Is there a difference between PPIs in their ability to inhibit CYP2C19? Juurlink et al (10) suggest that pantoprazole does not significantly inhibit CYP2C19. However, a systematic review (16) evaluating the impact of PPIs on cytochrome P450 suggests that the data are heterogeneous and the picture is far from clear. As well, a recent Austrian study (17) of 300 patients undergoing coronary stent insertion found no effect of either pantoprazole or esomeprazole on platelet inhibition by clopidogrel. Esomeprazole was not evaluated by Juurlink et al (10) because this drug was not captured by the Ontario Health Insurance Plan database. Furthermore, from an epidemiological perspective, the data regarding pantoprazole are not as statistically signficant as Juurlink et al (10) claim. When conducting subgroup analyses, it is important not to find just one subgroup that is (or is not) statistically significant for the outcome of interest.

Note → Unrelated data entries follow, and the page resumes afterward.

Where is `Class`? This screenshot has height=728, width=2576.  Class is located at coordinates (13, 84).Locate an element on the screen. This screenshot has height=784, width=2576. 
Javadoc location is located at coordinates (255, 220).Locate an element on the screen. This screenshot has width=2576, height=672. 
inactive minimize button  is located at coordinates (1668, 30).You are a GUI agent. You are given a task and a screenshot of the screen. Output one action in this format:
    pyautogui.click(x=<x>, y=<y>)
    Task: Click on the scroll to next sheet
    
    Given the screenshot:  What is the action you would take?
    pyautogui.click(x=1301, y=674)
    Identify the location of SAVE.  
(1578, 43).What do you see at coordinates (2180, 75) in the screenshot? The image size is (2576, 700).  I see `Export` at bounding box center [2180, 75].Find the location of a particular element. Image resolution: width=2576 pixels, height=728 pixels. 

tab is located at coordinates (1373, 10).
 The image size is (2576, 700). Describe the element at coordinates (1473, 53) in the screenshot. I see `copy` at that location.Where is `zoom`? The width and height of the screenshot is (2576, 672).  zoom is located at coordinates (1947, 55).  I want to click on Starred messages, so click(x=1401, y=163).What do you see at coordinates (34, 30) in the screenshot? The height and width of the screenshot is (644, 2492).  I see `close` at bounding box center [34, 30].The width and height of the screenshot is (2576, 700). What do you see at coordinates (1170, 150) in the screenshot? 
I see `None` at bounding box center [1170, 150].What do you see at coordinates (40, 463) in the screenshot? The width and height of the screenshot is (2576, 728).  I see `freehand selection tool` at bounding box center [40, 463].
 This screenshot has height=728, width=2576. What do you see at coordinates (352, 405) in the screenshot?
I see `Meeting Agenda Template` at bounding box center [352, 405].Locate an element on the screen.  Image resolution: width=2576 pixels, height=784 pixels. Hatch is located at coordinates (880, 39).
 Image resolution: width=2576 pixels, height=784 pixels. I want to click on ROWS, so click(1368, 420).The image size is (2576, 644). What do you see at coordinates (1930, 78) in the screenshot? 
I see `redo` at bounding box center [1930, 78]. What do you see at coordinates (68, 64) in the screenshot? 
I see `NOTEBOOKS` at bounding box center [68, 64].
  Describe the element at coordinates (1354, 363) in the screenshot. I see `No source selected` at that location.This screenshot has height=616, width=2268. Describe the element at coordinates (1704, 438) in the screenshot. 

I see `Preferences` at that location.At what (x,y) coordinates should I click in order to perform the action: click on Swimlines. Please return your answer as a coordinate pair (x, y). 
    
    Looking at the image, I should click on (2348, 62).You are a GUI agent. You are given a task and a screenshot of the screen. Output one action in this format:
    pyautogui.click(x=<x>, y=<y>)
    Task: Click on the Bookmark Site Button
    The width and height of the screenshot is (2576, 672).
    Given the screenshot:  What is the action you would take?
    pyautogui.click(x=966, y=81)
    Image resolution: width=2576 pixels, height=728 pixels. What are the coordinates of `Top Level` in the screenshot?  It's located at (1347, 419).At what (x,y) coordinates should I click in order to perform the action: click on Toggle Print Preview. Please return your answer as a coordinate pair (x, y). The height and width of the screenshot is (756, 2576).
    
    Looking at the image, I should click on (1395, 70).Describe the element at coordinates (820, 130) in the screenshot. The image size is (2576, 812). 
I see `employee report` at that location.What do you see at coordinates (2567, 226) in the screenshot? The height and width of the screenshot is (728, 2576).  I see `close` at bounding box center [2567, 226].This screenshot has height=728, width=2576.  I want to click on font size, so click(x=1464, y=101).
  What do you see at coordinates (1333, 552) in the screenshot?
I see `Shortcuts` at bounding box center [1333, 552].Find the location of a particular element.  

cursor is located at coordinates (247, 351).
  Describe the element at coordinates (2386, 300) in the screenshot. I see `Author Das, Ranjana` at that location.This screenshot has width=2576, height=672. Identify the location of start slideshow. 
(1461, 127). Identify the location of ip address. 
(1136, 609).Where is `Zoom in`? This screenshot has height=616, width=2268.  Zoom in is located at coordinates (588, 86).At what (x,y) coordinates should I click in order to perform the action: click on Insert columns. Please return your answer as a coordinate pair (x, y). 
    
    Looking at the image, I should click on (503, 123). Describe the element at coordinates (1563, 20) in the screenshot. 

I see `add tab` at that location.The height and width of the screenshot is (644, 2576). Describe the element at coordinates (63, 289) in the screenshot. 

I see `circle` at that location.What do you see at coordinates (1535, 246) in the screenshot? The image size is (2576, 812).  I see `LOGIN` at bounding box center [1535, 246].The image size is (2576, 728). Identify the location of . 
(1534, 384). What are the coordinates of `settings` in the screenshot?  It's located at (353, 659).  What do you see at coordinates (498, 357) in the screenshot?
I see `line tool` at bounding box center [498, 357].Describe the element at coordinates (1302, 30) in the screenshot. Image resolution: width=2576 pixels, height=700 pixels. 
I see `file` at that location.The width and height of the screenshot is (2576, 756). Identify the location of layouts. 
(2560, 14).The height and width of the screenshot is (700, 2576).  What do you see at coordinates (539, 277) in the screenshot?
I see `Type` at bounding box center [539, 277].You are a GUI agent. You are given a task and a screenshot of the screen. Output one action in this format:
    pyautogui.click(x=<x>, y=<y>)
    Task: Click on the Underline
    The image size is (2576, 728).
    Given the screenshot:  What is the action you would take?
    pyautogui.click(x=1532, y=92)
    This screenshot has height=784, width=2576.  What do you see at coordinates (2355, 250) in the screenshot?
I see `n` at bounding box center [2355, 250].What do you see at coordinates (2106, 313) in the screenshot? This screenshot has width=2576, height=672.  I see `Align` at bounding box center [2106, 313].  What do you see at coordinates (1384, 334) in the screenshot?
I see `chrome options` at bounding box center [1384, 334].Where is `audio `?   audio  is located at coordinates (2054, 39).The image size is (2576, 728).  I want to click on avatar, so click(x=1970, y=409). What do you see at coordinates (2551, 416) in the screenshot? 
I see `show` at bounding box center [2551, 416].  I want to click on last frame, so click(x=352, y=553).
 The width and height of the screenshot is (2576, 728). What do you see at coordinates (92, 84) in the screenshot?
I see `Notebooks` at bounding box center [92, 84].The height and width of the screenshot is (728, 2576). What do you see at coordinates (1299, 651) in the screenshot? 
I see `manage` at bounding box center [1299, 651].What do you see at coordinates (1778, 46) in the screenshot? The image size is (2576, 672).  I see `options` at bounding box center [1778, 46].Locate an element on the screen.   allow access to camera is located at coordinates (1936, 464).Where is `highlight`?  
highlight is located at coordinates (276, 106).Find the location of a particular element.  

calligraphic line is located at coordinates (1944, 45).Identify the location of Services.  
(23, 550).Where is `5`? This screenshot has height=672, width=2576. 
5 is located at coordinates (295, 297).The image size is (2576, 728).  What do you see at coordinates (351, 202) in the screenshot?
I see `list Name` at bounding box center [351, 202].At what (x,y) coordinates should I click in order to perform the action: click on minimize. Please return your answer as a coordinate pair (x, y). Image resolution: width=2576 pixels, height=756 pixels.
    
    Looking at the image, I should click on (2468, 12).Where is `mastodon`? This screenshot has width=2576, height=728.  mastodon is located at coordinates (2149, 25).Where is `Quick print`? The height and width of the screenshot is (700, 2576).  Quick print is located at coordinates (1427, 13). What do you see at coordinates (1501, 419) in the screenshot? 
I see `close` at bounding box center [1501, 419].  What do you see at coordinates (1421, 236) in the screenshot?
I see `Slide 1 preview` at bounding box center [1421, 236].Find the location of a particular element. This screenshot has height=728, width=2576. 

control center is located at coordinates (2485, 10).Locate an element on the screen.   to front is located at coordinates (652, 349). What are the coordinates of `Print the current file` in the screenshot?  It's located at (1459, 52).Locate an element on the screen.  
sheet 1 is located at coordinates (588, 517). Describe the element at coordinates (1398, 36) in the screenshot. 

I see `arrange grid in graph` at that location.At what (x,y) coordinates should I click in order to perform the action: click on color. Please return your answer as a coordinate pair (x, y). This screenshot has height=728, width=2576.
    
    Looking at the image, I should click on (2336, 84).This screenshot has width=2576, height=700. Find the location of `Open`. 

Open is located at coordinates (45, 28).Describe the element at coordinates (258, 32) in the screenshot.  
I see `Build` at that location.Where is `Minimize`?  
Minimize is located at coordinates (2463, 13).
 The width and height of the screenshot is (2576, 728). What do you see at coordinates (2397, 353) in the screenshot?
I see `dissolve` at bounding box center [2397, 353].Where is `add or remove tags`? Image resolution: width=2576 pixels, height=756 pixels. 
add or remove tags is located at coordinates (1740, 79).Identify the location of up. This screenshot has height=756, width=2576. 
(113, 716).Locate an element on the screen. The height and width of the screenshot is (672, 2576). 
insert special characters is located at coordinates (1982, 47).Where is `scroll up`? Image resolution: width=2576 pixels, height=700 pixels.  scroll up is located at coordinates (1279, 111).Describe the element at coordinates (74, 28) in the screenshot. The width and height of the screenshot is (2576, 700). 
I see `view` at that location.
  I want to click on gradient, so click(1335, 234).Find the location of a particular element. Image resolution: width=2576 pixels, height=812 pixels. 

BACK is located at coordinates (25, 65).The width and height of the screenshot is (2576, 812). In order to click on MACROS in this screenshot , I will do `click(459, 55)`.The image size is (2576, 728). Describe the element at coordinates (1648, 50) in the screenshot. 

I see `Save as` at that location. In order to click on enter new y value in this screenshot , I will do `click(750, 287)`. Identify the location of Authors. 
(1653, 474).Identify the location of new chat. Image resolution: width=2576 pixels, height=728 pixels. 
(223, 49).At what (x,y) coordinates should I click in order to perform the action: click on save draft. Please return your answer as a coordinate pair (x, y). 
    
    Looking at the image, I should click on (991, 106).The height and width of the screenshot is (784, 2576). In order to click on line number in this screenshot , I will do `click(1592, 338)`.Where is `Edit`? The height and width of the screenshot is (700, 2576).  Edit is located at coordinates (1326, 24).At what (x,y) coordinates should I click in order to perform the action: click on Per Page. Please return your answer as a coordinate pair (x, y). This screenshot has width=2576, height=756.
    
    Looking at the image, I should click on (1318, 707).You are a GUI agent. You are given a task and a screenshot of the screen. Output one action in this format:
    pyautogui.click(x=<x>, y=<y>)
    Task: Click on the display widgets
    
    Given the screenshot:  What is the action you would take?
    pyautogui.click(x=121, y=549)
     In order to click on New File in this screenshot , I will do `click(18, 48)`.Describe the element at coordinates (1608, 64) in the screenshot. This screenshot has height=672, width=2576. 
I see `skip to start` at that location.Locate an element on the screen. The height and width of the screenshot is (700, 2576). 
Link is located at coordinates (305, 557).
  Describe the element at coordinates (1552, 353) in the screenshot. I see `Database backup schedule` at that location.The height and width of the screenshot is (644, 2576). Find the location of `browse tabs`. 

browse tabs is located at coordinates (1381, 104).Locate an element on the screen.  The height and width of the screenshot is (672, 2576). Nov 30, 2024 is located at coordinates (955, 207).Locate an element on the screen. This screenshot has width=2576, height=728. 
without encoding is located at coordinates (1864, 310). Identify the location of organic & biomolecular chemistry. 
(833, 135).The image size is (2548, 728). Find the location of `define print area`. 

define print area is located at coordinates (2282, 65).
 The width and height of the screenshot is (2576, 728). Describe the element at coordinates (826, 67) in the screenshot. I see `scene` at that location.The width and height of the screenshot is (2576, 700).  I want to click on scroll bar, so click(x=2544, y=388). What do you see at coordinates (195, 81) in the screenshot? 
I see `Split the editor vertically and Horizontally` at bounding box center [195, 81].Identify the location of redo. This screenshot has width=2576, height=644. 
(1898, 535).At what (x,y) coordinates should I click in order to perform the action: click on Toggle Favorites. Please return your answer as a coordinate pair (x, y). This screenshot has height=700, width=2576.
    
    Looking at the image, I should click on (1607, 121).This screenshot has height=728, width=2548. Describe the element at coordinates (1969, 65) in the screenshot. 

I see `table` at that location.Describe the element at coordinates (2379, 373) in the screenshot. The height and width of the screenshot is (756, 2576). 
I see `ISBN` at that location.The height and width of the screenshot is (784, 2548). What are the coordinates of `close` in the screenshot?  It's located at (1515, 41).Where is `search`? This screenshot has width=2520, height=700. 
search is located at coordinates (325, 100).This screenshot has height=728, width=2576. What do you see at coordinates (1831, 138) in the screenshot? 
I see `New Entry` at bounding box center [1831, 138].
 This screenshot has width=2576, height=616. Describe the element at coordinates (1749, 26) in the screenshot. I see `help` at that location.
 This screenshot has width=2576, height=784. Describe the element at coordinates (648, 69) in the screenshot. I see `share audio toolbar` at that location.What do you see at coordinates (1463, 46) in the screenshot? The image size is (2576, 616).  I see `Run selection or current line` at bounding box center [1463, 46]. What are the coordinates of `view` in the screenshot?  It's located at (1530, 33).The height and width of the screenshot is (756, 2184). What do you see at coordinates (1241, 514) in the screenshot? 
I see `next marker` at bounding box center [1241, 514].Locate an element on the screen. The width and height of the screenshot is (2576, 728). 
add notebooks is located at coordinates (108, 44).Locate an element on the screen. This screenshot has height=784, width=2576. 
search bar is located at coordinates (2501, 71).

The conservative statistical approach is to determine whether one subgroup is significantly different from the other (ie, if there is significant heterogeneity between groups). When this analysis was conducted, there was no significant difference between pantoprazole and the other PPIs (χ2=2.99, degrees of freedom = 1; P=0.08).
In light of the above, should PPI prophylaxis of GI bleeding for patients taking ASA and clopidogrel be curtailed? Given the ambiguity in the current level of evidence, we believe that the conclusion reached by the ACC/AHA and ACG remains valid. The United States Food and Drug Administration have also maintained that there is insufficient evidence regarding the interaction between clopidogrel and PPIs, and have highlighted the need for further studies (18). The data are far from clear and multiple confounders require a careful reappraisal of the literature. In particular, some of the previous investigations, such as the OCLA study, will need to be repeated with a subgroup analysis based on reduced-function CYP2C19 allele status. GI bleeding in the setting of ASA and clopidogrel is often severe and is frequently associated with adverse outcomes in groups with pre-existing cardiovascular disease. Discontinuation of PPI prophylaxis for these patients, given the current shaky level of evidence, is premature at best and hazardous at worst.